§ How to complete this task:
Wherever a line of the data contains "computer", copy that line.

§ Information provided:
━━━━━━━━━━━━━━━━
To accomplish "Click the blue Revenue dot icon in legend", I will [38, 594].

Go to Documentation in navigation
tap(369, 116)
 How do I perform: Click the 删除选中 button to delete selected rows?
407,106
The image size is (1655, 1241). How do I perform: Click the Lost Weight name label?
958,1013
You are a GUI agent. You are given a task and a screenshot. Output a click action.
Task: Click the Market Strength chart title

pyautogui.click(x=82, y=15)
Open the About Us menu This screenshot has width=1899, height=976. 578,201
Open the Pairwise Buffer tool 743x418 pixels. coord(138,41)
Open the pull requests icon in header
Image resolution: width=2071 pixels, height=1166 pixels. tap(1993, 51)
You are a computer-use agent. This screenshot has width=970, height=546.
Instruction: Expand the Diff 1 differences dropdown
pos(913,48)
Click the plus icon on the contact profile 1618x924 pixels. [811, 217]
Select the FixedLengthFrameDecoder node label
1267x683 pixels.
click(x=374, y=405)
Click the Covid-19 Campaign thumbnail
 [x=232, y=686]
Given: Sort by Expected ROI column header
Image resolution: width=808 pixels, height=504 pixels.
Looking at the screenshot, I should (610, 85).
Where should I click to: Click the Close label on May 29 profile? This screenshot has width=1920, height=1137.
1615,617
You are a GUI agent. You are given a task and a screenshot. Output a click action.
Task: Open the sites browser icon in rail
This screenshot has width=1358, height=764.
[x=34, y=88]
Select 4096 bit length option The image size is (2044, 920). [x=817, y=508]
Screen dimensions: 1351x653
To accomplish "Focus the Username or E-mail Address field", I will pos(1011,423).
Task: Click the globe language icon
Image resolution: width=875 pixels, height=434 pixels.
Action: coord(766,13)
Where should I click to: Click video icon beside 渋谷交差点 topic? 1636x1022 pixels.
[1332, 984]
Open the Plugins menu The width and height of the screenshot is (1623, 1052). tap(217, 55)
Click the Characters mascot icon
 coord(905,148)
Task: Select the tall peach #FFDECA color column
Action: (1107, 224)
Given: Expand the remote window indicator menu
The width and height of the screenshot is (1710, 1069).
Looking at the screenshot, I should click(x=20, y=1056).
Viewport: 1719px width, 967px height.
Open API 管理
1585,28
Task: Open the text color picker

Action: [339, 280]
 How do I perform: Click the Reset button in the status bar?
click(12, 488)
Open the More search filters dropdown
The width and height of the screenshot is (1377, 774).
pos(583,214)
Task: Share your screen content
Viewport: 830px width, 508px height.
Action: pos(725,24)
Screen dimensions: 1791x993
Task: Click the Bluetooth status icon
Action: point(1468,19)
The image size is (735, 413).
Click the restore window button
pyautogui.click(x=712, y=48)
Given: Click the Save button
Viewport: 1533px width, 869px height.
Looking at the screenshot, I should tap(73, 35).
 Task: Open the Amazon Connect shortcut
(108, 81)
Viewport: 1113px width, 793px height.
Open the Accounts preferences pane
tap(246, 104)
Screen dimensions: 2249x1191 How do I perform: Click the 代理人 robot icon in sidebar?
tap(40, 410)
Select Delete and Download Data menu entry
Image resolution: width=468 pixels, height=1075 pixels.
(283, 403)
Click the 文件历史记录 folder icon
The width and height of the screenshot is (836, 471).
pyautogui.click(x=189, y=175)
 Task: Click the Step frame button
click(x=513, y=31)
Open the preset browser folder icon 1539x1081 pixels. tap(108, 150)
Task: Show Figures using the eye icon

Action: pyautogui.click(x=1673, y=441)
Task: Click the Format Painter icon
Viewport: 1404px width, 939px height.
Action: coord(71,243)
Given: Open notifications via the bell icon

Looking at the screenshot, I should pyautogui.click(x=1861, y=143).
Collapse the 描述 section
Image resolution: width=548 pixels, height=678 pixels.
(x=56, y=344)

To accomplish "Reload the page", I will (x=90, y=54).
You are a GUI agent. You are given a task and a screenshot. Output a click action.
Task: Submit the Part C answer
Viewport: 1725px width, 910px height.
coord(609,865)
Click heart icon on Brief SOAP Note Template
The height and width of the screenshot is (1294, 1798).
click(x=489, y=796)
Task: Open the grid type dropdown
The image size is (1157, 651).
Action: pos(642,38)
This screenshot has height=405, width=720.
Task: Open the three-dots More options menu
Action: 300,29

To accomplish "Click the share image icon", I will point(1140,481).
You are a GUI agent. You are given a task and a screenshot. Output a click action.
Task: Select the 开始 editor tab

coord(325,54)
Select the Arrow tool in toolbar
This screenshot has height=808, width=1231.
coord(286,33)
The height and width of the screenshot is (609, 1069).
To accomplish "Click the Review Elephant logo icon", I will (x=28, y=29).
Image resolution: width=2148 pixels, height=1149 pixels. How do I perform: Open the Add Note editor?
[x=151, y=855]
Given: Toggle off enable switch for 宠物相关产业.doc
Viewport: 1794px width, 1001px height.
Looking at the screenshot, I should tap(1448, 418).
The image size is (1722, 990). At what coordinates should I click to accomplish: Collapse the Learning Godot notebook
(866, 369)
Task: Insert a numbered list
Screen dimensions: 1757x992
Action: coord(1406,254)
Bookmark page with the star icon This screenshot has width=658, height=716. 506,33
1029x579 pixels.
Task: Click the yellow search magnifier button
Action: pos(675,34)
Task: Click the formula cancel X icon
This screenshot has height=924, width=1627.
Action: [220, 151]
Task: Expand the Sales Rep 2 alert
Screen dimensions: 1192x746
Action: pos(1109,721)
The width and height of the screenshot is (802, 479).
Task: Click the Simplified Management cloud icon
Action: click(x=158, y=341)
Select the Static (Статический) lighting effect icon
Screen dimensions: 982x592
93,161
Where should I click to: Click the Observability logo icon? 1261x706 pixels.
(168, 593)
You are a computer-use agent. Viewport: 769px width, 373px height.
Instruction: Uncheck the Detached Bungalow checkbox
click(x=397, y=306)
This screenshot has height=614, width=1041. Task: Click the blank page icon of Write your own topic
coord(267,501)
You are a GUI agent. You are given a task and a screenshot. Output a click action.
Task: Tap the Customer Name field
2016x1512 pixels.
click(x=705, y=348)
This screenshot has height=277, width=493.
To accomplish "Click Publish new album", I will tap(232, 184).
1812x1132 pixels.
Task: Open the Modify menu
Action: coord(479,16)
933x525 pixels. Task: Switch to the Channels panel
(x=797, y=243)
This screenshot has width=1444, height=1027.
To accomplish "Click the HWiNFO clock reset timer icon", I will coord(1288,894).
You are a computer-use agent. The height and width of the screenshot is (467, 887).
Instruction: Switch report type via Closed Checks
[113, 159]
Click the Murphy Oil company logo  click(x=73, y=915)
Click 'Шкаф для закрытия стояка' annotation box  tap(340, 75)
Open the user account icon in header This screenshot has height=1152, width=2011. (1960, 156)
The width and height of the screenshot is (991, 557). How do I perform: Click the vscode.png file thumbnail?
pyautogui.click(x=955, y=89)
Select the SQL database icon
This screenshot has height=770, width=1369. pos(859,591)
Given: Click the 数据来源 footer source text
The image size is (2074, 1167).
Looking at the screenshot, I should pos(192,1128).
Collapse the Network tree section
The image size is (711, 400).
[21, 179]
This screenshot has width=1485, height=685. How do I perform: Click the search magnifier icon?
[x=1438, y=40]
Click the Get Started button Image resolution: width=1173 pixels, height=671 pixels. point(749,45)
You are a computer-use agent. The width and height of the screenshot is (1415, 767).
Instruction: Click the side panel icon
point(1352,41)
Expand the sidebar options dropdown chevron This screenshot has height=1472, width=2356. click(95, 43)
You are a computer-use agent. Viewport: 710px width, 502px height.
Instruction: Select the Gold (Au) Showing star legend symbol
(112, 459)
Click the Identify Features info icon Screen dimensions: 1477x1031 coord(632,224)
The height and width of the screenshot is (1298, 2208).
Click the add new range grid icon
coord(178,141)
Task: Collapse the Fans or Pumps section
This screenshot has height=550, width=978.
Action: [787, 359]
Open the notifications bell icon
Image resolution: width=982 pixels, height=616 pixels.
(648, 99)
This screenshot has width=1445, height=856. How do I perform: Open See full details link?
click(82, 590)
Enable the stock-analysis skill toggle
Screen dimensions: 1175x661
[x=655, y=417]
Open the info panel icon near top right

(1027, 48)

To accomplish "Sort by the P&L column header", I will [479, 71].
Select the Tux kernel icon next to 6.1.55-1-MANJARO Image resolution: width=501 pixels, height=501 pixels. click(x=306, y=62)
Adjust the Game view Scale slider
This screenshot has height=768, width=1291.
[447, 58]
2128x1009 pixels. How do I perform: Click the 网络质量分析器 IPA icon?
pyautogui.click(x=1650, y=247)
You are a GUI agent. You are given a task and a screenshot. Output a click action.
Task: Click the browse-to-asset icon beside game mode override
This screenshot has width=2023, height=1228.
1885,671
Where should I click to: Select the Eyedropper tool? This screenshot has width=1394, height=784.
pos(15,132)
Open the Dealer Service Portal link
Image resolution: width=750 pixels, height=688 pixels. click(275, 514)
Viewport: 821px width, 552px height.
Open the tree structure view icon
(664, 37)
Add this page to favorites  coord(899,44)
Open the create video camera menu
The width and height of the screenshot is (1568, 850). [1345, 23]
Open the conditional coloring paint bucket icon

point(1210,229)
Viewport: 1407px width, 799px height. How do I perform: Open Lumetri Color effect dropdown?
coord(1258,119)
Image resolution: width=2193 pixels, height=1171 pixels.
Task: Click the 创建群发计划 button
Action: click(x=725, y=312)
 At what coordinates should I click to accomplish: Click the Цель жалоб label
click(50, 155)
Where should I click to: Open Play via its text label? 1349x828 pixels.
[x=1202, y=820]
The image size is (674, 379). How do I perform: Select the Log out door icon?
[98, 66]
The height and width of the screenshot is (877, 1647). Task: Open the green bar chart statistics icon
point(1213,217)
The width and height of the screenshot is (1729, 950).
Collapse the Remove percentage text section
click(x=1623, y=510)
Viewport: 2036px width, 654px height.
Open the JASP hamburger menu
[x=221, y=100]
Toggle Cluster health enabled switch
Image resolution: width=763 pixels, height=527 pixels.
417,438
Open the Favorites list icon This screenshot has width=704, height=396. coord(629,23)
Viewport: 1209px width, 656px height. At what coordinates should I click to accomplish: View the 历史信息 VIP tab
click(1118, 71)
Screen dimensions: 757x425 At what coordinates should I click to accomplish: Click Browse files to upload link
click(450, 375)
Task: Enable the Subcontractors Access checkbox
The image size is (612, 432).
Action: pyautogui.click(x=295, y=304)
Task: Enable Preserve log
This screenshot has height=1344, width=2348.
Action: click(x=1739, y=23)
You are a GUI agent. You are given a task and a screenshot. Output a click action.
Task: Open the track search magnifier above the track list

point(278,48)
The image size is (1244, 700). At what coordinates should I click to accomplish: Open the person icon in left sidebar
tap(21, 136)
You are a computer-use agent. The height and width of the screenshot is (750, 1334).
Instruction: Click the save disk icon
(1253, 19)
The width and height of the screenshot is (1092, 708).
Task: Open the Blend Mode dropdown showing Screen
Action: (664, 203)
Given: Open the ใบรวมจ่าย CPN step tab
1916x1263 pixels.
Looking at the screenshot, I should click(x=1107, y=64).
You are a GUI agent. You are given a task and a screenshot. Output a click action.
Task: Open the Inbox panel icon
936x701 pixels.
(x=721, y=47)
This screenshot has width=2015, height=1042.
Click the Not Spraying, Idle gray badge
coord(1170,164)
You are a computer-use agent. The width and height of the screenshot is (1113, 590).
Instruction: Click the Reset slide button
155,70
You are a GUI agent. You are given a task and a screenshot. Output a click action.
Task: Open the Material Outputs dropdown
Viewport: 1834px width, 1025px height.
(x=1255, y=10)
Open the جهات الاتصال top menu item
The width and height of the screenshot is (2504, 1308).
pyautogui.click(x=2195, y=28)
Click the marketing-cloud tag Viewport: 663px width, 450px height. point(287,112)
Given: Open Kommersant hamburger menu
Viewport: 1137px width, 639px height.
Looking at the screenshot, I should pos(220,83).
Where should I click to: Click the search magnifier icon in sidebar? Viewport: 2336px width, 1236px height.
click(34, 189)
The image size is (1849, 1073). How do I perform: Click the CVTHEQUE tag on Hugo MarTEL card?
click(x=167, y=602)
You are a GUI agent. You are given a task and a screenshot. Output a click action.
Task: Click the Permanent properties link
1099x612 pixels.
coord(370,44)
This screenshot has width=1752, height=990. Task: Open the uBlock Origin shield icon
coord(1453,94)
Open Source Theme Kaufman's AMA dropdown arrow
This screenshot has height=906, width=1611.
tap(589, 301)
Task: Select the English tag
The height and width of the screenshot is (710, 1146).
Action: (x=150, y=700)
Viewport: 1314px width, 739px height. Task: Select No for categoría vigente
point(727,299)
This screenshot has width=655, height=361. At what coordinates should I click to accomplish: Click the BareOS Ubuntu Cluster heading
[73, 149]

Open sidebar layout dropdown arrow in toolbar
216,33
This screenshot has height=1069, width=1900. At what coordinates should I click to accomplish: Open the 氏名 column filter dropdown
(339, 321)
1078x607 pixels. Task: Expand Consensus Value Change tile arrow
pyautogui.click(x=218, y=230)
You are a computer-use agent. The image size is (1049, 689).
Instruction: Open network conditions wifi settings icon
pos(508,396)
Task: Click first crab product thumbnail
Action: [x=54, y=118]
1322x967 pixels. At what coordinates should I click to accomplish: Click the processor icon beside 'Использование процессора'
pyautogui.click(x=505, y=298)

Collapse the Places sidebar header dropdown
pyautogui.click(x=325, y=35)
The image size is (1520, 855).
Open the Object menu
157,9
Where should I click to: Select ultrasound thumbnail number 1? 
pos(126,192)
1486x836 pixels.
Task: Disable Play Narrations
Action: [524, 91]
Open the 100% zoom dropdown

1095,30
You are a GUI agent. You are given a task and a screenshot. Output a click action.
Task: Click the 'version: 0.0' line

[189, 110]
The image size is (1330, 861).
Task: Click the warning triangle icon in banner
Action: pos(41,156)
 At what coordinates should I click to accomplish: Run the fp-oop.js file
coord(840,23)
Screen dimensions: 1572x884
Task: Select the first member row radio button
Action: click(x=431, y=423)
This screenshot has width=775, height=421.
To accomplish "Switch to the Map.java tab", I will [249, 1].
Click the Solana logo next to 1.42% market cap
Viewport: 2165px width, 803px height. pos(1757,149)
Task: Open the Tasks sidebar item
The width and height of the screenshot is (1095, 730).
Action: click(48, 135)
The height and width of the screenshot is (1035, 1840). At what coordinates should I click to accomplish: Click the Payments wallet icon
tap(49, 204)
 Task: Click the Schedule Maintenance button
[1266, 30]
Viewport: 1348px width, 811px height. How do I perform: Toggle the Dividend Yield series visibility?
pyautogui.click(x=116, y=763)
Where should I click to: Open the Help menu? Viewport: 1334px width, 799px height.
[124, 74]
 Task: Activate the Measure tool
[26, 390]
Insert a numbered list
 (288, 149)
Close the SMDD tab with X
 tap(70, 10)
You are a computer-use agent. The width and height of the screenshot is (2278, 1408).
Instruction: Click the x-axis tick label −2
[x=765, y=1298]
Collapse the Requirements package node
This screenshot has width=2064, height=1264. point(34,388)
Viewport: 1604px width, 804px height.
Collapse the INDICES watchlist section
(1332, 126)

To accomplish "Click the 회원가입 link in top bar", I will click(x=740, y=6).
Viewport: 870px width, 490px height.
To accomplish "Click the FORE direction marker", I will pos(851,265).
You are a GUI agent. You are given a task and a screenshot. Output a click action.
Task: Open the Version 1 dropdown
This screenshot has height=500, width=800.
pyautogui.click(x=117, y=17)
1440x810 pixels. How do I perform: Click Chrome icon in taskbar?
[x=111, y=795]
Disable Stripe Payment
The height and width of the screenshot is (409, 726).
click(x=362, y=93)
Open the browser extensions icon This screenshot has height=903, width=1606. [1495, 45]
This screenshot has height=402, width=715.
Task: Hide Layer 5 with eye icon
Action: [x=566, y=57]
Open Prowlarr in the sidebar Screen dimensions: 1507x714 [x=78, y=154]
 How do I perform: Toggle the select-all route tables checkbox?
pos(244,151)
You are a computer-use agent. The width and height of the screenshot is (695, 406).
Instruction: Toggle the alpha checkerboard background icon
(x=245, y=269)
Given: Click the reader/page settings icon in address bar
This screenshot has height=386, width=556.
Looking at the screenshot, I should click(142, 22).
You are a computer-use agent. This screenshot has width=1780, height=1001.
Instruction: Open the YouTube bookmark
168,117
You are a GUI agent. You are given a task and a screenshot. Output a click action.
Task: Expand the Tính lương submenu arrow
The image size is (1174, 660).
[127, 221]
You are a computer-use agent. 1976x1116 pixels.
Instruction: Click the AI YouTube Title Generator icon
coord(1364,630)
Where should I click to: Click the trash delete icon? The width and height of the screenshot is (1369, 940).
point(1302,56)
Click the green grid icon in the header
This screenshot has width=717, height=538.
━━━━━━━━━━━━━━━━
§ Answer box:
You are a computer-use agent. This screenshot has width=970, height=546.
You are a computer-use agent. Viewport: 769px width, 373px height.
You are a computer-use agent. The height and width of the screenshot is (467, 887).
You are a computer-use agent. The width and height of the screenshot is (1415, 767).
You are a computer-use agent. Viewport: 710px width, 502px height.
You are a computer-use agent. The height and width of the screenshot is (750, 1334).
You are a computer-use agent. The width and height of the screenshot is (1113, 590).
You are a computer-use agent. The image size is (1049, 689).
You are a computer-use agent. The width and height of the screenshot is (2278, 1408).
You are a computer-use agent. The width and height of the screenshot is (695, 406).
You are a computer-use agent. This screenshot has width=1780, height=1001.
You are a computer-use agent. 1976x1116 pixels.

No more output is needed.